If you trust Booktok, Yellowface by R. F. Kuang is an absolute must read. But should it be on your reading list? (Spoiler: Yes, it should!) Find out what it’s all about:
Yellowface Summary
Athena Liu is a literary star, celebrating one huge success after another – until she dies in a sudden and tragic accident. Her friend June Hayward, a young author herself, has much less to show for her years of writing – until she steals Athena’s unpublished manuscript the night the night of her death. She “finishes” the manuscript and publishes it under the name Juniper Song. It becomes an immediate success, but Athena’s ghost will not rest until the world knows the truth. How far will June go to convince the world and herself that she deserves this success?
Themes
Yellowface addresses cultural appropriation and exploitation as well as racism. By stealing Athena’s manuscript, June steals a story that is not hers to tell and profit from. She steals a story from a marginalized group, consciously puts herself in a light that displays her as Asian-American and takes credit for what is not hers – all while enjoying white privilege and discriminating Chinese and Asian-Americans. She does not reflect on her actions; her white fragility leads her to justify any accusations with racist excuses.
The book also asks questions about ownership of a story, who gets to tell whose stories and where does theft begin. Dark sides of the publishing industry, such as fake diversity, racism and loneliness, are addressed, too, as well as the power of social media in matters social justice.
Yellowface Review
Yellowface is not a light read: it raises a lot of heard questions and confronts the reader with matters of racism and cultural appropriation. At the same time, it is almost impossible to put down.

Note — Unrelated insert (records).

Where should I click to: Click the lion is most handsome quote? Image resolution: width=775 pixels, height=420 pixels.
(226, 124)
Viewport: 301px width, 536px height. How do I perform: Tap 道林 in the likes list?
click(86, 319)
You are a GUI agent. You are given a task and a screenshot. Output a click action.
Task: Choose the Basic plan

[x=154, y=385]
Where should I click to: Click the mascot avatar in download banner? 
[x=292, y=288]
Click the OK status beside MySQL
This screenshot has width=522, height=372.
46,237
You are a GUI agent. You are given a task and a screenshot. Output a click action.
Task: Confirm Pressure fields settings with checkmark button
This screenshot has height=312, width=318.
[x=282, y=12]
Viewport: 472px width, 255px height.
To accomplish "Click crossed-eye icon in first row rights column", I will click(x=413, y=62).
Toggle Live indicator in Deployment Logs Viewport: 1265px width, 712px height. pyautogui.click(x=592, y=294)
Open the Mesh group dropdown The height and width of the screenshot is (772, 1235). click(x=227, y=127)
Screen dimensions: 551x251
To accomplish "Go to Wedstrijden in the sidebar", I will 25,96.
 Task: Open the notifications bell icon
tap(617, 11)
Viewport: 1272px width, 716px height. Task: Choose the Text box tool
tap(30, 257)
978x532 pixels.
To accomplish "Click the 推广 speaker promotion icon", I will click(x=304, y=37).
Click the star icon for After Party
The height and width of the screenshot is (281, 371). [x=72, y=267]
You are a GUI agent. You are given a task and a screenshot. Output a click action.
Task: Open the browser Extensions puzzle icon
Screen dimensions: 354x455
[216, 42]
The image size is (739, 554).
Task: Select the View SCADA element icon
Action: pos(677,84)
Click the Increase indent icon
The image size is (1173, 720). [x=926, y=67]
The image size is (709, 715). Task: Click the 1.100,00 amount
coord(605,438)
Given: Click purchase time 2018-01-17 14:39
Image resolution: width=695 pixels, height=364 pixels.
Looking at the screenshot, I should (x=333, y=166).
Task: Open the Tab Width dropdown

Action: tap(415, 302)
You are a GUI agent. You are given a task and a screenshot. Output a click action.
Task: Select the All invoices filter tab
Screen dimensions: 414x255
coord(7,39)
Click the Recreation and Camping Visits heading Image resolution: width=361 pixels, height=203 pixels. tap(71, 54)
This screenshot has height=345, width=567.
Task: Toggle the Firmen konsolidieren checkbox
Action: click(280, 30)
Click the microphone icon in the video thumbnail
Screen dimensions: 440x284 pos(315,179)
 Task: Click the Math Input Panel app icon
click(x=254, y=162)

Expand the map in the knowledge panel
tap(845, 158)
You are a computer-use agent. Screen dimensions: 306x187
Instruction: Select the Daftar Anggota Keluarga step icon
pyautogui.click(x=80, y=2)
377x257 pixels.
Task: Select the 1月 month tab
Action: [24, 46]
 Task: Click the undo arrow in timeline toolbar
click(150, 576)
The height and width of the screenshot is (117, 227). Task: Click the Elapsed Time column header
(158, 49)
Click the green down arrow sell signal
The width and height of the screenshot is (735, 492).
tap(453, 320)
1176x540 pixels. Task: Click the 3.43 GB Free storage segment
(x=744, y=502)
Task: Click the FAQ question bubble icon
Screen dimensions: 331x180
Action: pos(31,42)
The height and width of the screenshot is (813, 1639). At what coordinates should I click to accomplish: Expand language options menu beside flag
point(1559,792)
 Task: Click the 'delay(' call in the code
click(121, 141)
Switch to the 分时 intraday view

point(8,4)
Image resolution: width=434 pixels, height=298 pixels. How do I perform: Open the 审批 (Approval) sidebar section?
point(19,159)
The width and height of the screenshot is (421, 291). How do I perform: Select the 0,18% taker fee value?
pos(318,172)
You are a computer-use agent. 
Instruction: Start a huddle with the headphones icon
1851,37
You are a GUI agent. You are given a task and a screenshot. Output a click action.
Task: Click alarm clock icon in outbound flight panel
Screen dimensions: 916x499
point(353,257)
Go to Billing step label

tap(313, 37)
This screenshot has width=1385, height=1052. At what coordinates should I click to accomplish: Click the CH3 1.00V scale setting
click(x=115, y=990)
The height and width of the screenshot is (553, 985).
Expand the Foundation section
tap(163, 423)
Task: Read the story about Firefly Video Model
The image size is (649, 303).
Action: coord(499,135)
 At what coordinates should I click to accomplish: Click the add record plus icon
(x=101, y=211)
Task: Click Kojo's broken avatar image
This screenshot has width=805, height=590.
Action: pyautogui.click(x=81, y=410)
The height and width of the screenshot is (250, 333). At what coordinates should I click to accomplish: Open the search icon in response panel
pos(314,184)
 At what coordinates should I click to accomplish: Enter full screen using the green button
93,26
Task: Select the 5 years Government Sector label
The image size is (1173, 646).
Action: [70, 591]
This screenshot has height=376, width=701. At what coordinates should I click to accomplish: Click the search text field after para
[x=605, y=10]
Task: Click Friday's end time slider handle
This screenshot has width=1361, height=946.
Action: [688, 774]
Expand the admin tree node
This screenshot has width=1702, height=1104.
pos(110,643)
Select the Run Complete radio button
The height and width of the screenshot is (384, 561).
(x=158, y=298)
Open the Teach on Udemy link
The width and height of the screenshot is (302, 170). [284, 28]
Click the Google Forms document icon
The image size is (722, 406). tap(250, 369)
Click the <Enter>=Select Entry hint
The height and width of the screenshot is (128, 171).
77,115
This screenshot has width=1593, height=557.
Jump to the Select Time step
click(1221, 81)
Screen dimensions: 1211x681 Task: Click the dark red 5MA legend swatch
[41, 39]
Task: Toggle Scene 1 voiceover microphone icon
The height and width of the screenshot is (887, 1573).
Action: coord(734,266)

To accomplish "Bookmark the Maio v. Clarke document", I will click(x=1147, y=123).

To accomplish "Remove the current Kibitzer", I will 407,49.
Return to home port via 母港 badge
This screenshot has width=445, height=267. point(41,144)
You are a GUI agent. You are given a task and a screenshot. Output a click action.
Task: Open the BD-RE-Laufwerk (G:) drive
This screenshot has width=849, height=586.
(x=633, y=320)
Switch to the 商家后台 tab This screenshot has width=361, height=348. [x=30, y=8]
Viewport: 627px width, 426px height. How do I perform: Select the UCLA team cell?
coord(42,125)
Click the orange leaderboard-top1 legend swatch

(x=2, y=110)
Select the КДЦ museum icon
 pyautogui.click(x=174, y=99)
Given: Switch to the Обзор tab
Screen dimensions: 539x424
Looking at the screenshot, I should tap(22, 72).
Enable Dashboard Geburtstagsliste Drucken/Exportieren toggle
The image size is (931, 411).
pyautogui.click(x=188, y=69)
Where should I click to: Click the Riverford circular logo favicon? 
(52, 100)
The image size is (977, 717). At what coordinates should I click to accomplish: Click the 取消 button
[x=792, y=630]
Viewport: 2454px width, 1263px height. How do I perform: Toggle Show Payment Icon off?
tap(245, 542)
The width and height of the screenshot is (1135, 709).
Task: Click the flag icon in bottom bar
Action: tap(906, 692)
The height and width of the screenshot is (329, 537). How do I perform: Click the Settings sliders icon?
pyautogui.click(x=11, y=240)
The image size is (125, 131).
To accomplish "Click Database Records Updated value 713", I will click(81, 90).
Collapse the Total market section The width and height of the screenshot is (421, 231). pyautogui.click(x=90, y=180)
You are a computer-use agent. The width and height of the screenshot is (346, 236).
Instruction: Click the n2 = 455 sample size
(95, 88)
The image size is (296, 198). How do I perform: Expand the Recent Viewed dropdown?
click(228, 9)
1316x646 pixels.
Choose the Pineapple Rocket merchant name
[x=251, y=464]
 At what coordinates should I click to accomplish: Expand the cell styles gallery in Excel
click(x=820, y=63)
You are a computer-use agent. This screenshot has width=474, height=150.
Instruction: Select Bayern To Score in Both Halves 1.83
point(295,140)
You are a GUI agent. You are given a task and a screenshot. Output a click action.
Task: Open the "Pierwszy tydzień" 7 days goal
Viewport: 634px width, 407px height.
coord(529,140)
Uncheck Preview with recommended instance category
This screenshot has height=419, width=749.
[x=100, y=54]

The prose is crisp and, when it refers to writing and literature, beautiful and poetic. At the same time, brutal metaphors portraying guilt, jealousy and hate cut straight to the core.
The story being told from June’s POV repeatedly tries to fool the reader into believing that her actions are not all that bad after all. She is both the protagonist and the villain of the story.
June constantly uses white victimhood to justify her actions. Trying to flag every narrative of racism, unconscious bias and white fragility that she employs could be a whole task of itself – and should be. Many times, I pondered over Kuang’s paragraphs to reflect exactly how June tries to twist and turn reality into a lie of her own liking.
It also raised many questions that need further thought and discussion, such as:
- Who gets to tell whose stories?
- To whom does a story belong? To those who lived it, to those told it or both? How does that judgement change when it is a story of suffering, abuse and/or discrimination?
I absolutely love how Kuang shone light on those topics while also keeping me glued to the pages. Moreover, I just love a book about books: literature, writing and publishing. It made me reflect on my own moral compass.
IMO: an abolsute must-read!
By the way: White authors posing as POC is neither a recent occurence nor one of the past. In her video “was Yellowface a prophecy? a brief history of literary asian-fishing”, Catherine Anne Chiang dives into multiple occasions, both far in the past and acutely recent, where white authors prentended to be of Asian descent. A must-watch!
My favourite quote from Yellowface
Writing is the closest thing we have to real magic. Writing is creating something out of nothing, is opening doors to other lands. Writing gives you power to shape your own world […].